Mark had shed his coat. Goodrich poked his midsection with a crutch. “You've put on weight.”

“I work in a restaurant. What do you expect?”

“Do you miss it?”

“What?”

“Everything. School, friends, family. You must miss it.”

“You know what makes me the maddest?” Mark seemed confused and somewhat sullen. He took out his pipe and began to pack it from a leather pouch. “That I have to act like a criminal. Like a MURDERER, for God's sake! I have to sneak around and hide and always fear I'll be discovered, every time I cross the magic boundary line between sanctity and rabidity. I have to act like a MURDERER just because I refused to participate in MURDER. You tell me the sense in that!” He lit his pipe. It seemed to calm him. “But, yes. I do get lonely. I miss my family. I'd like to be able to come over to your house like this and visit you every day, without having to sneak back and bang on your window.”
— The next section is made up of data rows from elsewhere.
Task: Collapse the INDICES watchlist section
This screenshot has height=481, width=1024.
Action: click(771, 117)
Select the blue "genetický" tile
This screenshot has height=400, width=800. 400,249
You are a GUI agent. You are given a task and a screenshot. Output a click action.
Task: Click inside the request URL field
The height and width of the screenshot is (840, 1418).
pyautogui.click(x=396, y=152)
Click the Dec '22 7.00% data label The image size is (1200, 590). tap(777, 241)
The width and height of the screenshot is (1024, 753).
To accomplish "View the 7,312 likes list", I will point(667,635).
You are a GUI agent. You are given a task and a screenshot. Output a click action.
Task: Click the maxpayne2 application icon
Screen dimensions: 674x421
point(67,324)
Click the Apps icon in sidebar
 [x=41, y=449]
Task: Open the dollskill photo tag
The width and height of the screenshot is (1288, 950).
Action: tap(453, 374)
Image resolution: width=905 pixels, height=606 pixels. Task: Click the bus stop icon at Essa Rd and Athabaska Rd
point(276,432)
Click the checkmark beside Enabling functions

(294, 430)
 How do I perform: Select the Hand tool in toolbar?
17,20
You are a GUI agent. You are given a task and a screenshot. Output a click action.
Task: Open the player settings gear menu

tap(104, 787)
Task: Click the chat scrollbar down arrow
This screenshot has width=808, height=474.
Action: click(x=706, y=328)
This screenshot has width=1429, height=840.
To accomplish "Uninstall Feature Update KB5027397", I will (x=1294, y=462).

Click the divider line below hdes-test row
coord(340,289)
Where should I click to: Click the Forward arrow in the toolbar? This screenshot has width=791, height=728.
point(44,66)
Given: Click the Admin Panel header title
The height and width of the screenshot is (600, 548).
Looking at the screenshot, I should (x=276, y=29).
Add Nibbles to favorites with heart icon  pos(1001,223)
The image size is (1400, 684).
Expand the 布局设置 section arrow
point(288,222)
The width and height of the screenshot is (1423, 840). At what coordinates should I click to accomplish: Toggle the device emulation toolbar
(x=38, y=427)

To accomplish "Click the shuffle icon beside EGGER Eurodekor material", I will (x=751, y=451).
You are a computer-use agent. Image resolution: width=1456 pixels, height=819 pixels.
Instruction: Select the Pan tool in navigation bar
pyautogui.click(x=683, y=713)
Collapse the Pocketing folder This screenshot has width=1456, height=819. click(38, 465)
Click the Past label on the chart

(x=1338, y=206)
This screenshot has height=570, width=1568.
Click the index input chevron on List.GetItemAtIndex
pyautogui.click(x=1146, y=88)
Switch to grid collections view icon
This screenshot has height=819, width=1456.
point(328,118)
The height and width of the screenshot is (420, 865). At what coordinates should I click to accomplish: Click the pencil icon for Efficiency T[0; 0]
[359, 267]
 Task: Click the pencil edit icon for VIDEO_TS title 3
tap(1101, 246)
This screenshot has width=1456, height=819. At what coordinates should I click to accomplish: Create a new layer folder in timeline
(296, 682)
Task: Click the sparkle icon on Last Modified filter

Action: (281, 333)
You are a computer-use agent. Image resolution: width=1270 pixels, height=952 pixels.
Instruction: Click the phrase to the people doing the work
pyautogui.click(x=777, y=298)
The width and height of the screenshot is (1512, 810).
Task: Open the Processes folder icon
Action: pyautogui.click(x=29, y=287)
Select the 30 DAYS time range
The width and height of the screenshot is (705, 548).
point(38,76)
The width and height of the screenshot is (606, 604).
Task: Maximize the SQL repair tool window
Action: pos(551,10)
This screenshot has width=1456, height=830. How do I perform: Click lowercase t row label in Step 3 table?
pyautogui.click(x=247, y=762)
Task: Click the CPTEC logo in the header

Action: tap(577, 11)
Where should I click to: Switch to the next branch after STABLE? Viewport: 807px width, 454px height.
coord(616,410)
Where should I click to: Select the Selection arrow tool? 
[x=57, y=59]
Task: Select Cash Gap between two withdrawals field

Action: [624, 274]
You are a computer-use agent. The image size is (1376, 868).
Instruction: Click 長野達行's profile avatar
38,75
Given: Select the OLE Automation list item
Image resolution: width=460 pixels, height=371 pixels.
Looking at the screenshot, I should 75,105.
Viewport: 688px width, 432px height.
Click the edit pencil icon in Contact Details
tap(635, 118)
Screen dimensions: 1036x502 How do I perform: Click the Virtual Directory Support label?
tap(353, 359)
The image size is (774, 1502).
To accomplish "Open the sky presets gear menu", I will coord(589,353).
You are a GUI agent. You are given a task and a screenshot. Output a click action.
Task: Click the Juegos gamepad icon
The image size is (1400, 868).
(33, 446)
“You should surrender, Mark.” Goodrich said it absently, without rancor or evangelism. “If you'd just gone to jail before, you'd be out right now. You'd be free to do those things. It would be over for you.” He shrugged. “No one would resent you if you did that.”

Mark had obviously contemplated it and rejected it. He was livid. “And why should I go to jail? Am I a criminal? Have I hurt anyone? Am I bad?” He puffed angrily on his pipe. “Why does the law create such absurdities?” He snorted. “The law. The law is an ass. Someone famous said that, once. Dickens, I think.” He looked up to Goodrich. “And it is. It doesn't respond anymore. It's a straitjacket. What kind of coercion is it when your alternatives are to kill or to go to jail?”

Faint memories of arguments with Snake crept steadily through Goodrich's blanket of numbness and he found himself smiling ironically, as if he had just discovered a deep secret. He listened to his voice as it spoke, an echo from another room. “You might not believe this, Mark, but you sound a lot like some of the Marines I served with. On the opposite ends, but on the same wavelength. They used to ask, what kind of law is it that allows a person who doesn't understand your motivations to say you're right or wrong? They never said it that way, but it was the same. And they came out the same. When the rules didn't fit, they ignored them. Only they were pissed off because the law harnessed them, while you're complaining it coerces you.”

Mark puffed his pipe, studying Goodrich. “What about you, Will? Has it affected you?” He nodded toward the empty trouser leg. “Other than physically? I guess that's a dumb question, really. But you were always such a give-a-shit.”

Goodrich smiled resignedly. “I don't know, Mark. I don't know who I am anymore. I don't know how it's affected me.” He eyed Mark mischievously. “I guess it's made me a more dedicated give-a-shit.” He leaned back on his bed. “But I suppose I can say that because I've already lost. I don't know. It can't coerce me any more, and I never had the kind of animal in me that needed to be held back. I guess it's all just become irrelevant.”

“Big Brother is never irrelevant.”

“You've gone paranoid, Mark.”

“That which you call paranoia should be the natural state of man.”

Goodrich sat back up and eyed Mark seriously. “Is there anything I can ever do to make you believe again?”

Mark ran a hand through wild red locks and contemplated Goodrich's artificial leg. “After what it's done to you, how can you still believe? For what did you give your leg eight thousand miles away? Because if you didn't let them line you up like a duck in a shooting gallery they would throw you into jail? What kind of belief is that?”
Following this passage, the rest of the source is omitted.